Here’s an excerpt from this blog – “Should Say-on-Pay Votes Be Binding?” – by two Canadians about the effectiveness of non-binding say-on-pay votes:
Some findings reveal disturbing and unintended consequences. For instance, studies suggest that shareholders base their votes on the performance of a company’s stock rather than on an analysis of the firm’s compensation policies and practices. If company shares do better than those of its peers, almost any compensation package will be approved. This perverse result tends to increase the pressure on management to focus on short-term stock performance, sometimes through decisions that may negatively affect future performance.
This is not surprising, though. It has become far harder to read and understand the particulars of executive compensation. Indeed, for the 50 largest (by market cap) companies on the Toronto Stock Exchange in 2015 that were also listed back in 2000, the median number of pages needed to describe their executives’ compensation rose from six in 2000 to 34 in 2015, with some compensation descriptions consuming as many as 66 pages. Investors holding shares in hundreds of different firms face a formidable task. The simplest approach is to vote according to the stock’s performance or, more likely, to rely on the recommendations of proxy advisory firms, which also base their “advice” in part on relative stock market performance.
Thus, 66 percent of corporate directors do not agree that say-on-pay resulted in a “right-sizing” of CEO compensation. Yet 83 percent of directors very much agree or somewhat agree that say-on-pay increased the influence of proxy advisors, according to a 2016 PwC and Cleary Gottlieb survey: Boards, shareholders, and executive pay.
Here’s an excerpt from this Cooley blog (also see this blog):
According to this paper, one group that have experienced some impact from say on pay are directors. The academic study indicates that, following low favorable votes for say-on–pay proposals, directors incur significant reputational damage and financial costs, which the authors contend should motivate directors to provide better oversight of executive comp from the get-go. Moreover, the authors believe that their study shows that say on pay “has given shareholders an important, albeit indirect, increase in influence over executive compensation.”
Our Executive Pay Conferences: Less Than 2 Weeks Left!Here’s the registration information for our popular conferences – “Tackling Your 2017 Compensation Disclosures: Proxy Disclosure Conference” & “Say-on-Pay Workshop: 13th Annual Executive Compensation Conference” – to be held October 24-25th in Houston and via Live Nationwide Video Webcast.
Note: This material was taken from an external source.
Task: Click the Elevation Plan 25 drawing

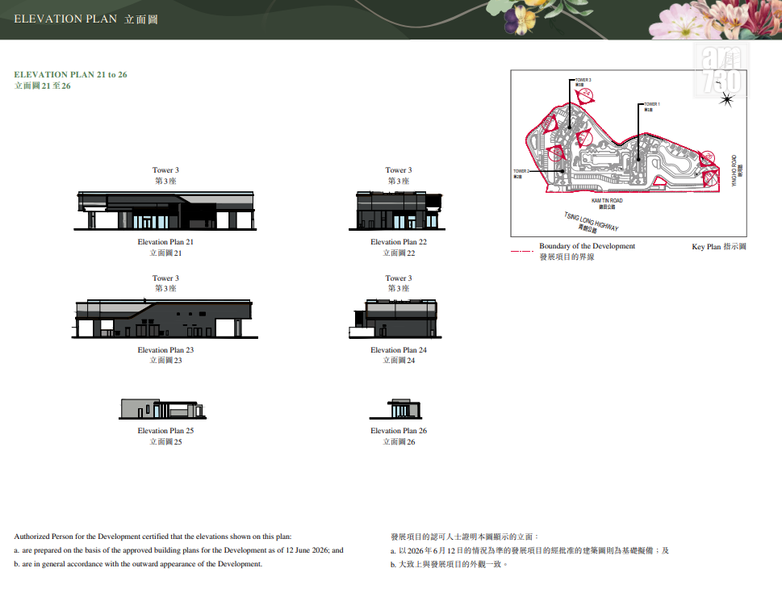Action: 162,409
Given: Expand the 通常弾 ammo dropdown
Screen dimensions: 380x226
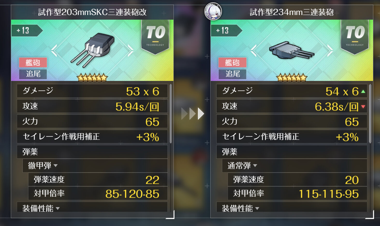Looking at the screenshot, I should 242,165.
Here are the agendas – 20 panels over two days.
Register Now: Huge changes are afoot for executive compensation practices with pay ratio disclosures on the horizon. We are doing our part to help you address all these changes – and avoid costly pitfalls – by offering a reasonable rate to help you attend these critical conferences (both of the Conferences are bundled together with a single price). So register now.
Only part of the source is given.